§ Extracted text
* Start *

Everyone is full of Aloha and good cheer. Our teacher radiates good humor about our obvious inexperience and his confidence in our potential to pick this stuff up makes me, at least, want to be successful. His invitation to include this handful of amatuers in his set is so generous that I don't want to disappoint him by screwing it up. (In fact, I should be practicing Right Now.)

 
Thursday, October 16, 2003
  No, I mean it. I'm totally done now. It just happened by accident. I just sort of stumbled across it on eBay Deutschland. They're usually over 900 dollars so when I saw this one listed at well under the standard price well, I couldn't really just let it sit there and go to someone who doesn't know what it is. I did set a reasonable bar for it. I wasn't going to pay list price, no sir. And I wasn't going to even pay the least bit of attention to the Ovation that the guy also had listed, or to his pineapple that he insists is Hawaiian built, even though Google leaves one with the strong implication that the pineapple builder in question lives in Marin County, California, NOT in Hawaii at all.

I'm just saying that it wasn't like I was shopping for real. And anyway, I can't deal with eBay because it's just too stressful. Which is why I asked Julius to look in to it. And why there are now seven, count them, seven ukuleles. When you think about what we got, it's really not that much money. We have 32 strings. 5 sound holes (the banjos don't have them). More than 84 frets.

* End *

§ Data section
* Start *

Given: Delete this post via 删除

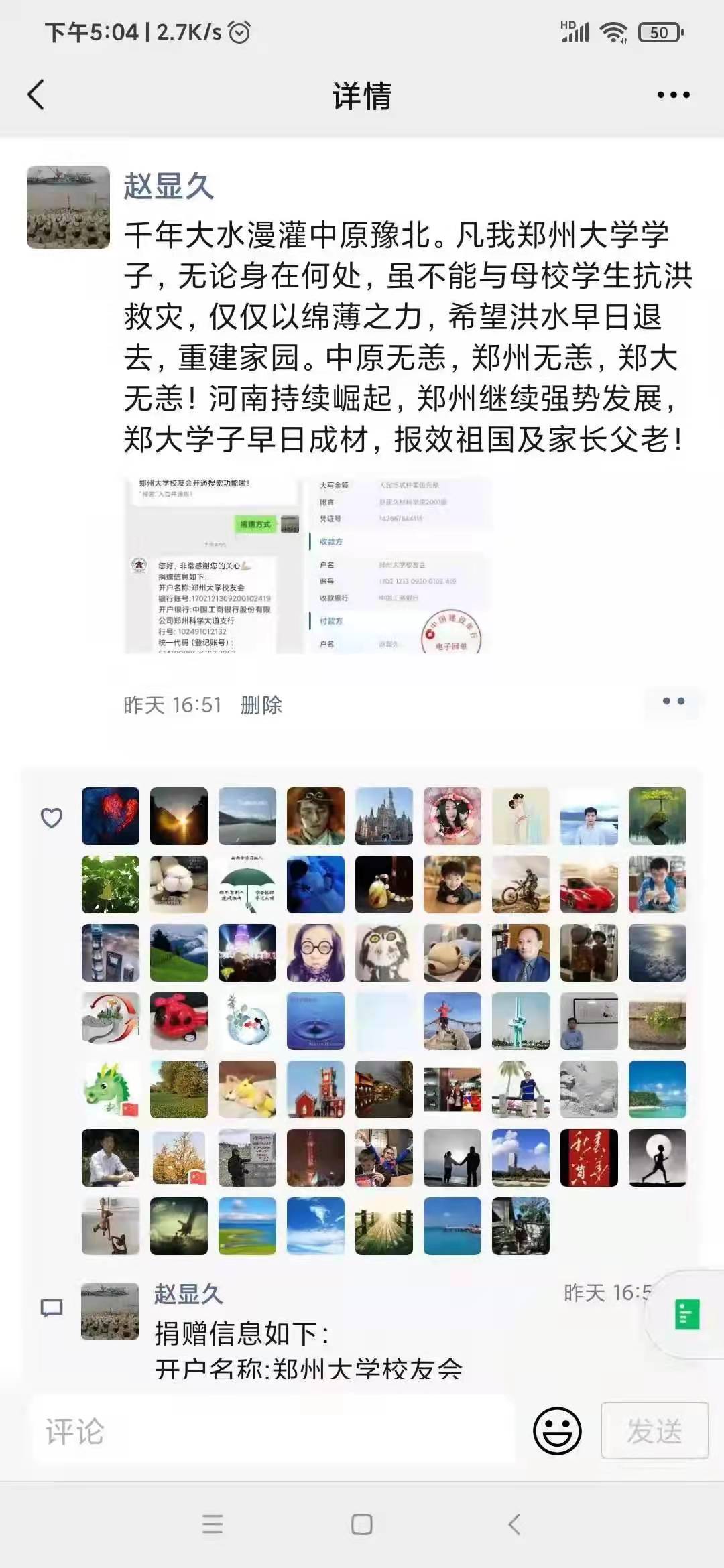Looking at the screenshot, I should [261, 705].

* End *

§ Complete the following
1. According to the ukulele blog excerpt, where did the writer come across the instrument that was listed below the standard price?
2. Carry the ukulele blog excerpt on from its final sentence.

§ Results for each task
1. On eBay Deutschland.

2.
I'm a little concerned that this makes me a 'collector.' But I don't have them for the sake of having them, I play them. All of them. I still play the baritone, the first one I got, and the banjo goes with me to the Halau because it's really too loud to play at home. And the Royal Aloha, the one I got that really pushed me over in to the full frenzy of ukulele madness, well, that one sits on the couch and I really do play it every single day. I play it while I'm watching TV and reading email and waiting for my spuds to be done baking. Hell, I played it while the coffee was brewing this morning. Sometimes I play it in the car. Seriously.

This is a lot of rationalizing. I know my uke associates would understand my abnormal acquisitiveness. Plus, there is no denying that it was an outrageous deal. They normally cost right around the neighborhood of 1000 dollars and this was nowhere near that. So how could I pass it up? How could I? This is not in character for a person who drives a 18 year old Toyota. What the hell is wrong with me?

You'll be wanting to know what I bought, won't you? It's a Kamaka 8 string tenor. I don't deserve it, to be sure. Let's hope I can turn out to be worthy of owning it. At least in my hands it will be a lot closer to Hawaii then it is now, in the heart of Berlin.

More rationalization. I know.
 
Sunday, October 12, 2003
  Julius sent me an IM on Friday saying “Oops.” An oops with Julius usually means he bought something silly and this particular oops is no exception.

Julius is unbelievably supportive of the whole uke initiative; you might even call him a sponsor. He did hand me the 30 dollars I needed to take home the Royal Aloha. He followed that up by buying me a mid-range uke to play while I’m housed at the foreign office over the winter, a little mahogany number called a Kiluea. And he ‘oopsed’ yesterday when he turned out to have won a George Formby banjo uke on eBay yesterday. “Stop shopping for ukuleles!” I told him. “Oh, and, um, THANKS!” This latest accidental acquisition brings the count of ukuleles up to six – four here in Seattle and two at the foreign office.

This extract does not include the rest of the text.